[Supplied text]
# # # # # # #

Sampling and survey essentials

Required reading

Recommended reading

Key concepts/skills/etc

Key libraries

Key functions/etc

Introduction

Let’s say that we have some data. For instance, a particular toddler goes to sleep at 6:00pm every night. We might be interested to know whether that bed-time is common more generally among all toddlers, or if we have an unusual toddler. We only have one toddler so our ability to use his bed time to speak about all toddlers is limited. But what about if we talk to our friends who also have toddlers? How many friends, and friends of friends, do we have to ask because we can begin to feel comfortable speaking about some underlying truth of toddler bedtime?

In the wonderful phrase of Wu and Thompson (2020, 3) ‘[s]tatistics is the science of hos to collect and analyze data, and draw statements and conclusions about unknown populations. The term population usually refers to a real or hypothetical set of units with characteristics and attributes which can be modelled by random variables and their respective probability distributions.’. In my own much less wonderful phrasing, ‘statistics involves having some data and trying to say something sensible about it’. I mean, it’s really up to you which one you want to go with.

In the case of surveys, our population is a finite set of \(N\) labels: ‘person 1’, ‘person 2’, ‘person 3’, …, ‘person \(N\)’. It is important here to recognise that there is a difference between the population of interest to a survey and a population in the sense that it is used when we talk of limits and similar infinity concepts in statistics. For instance, from time to time, you hear people who work with census data say that they don’t need to worry about confidence intervals because they have the whole population of the country. Nothing could be further from the truth.

Wu and Thompson (2020, 4) have a lovely example of the ambiguity that surrounds the definition of a population. Let’s consider the population of voters. In Canada that means anyone who is 18 or older. Fine. But what if we are interested in consumers - what is the definition of hipsters? I regularly eat avocado toast, (+1), but I’ve never had bullet coffee (-1). Am I in the population or not?

More things are formally defined than you may realise. For instance, the idea of a rural area is precisely defined. A property is either in a rural area or not. But then we come to the lovely example of Wu and Thompson (2020, 4) when it comes to whether someone is a smoker. If a 15 year old has had 100 cigarettes then it’s pretty clear that we need to treat them differently than if they have had none. But if a 100 year old has had 100 cigarettes then we consider them to have none. That’s fine, but what is the age at which this changes? Further, think about how this changes over time. At one point, parents used to be worried if children had more than two hours of screen time, now those same children (and possibly even the parents) regularly likely spend more than eight hours in front of a screen if they work in an office job.

# # # # # # #

Sum up the introduction on sampling and surveys in two sentences. The material that comes next has nothing to do with the text above.

[Information shown]
# # # # # # #

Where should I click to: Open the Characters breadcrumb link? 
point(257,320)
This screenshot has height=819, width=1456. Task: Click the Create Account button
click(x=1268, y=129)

# # # # # # #

[Answer to the task] Starting from whether one toddler's 6:00pm bedtime is typical of all toddlers, the introduction describes statistics as collecting and analyzing data to draw conclusions about unknown populations, and it explains that in surveys the population is a finite set of N labels. It warns that defining a population can be unclear, as with hipsters or smokers, and that having a country's whole population in census data does not free anyone from worrying about confidence intervals.